_Problem_
Omitting every picture, copy the lines from the one that contains "The width and" through the last line of the records below, exactly and with nothing added.

_Supplied information_
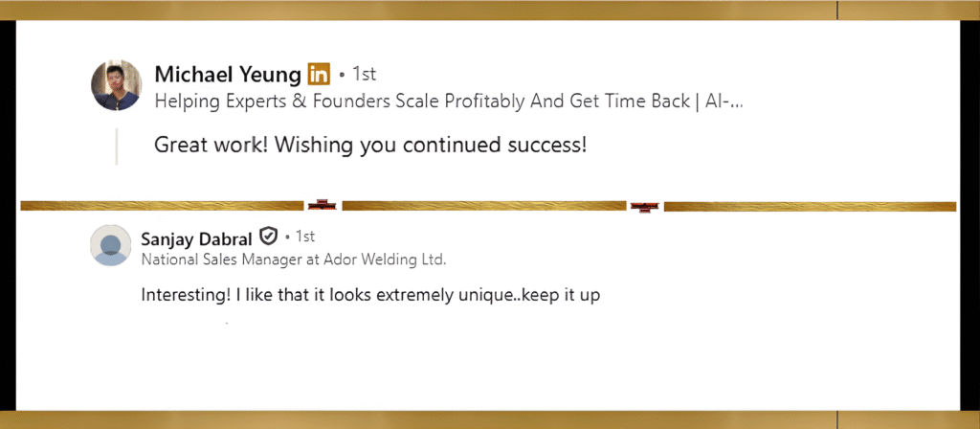Click the middle gold divider segment between the ornaments
980x429 pixels.
[x=482, y=205]
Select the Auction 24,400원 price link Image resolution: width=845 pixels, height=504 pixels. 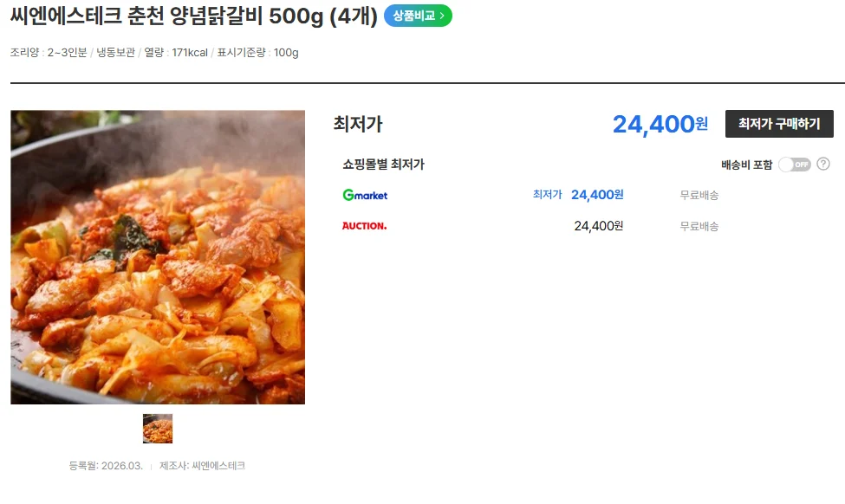[x=598, y=226]
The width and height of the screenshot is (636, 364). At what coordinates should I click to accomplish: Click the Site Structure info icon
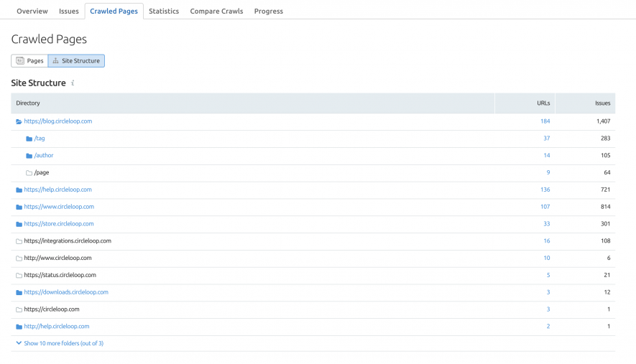click(x=73, y=83)
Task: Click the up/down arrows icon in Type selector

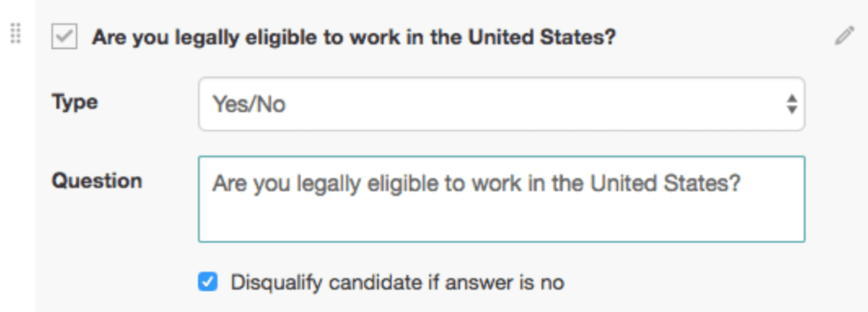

_Completed exercise_
The width and height of the screenshot is (636, 364). At what coordinates should I click to accomplish: Click the Site Structure info icon
click(x=73, y=83)
Task: Click the up/down arrows icon in Type selector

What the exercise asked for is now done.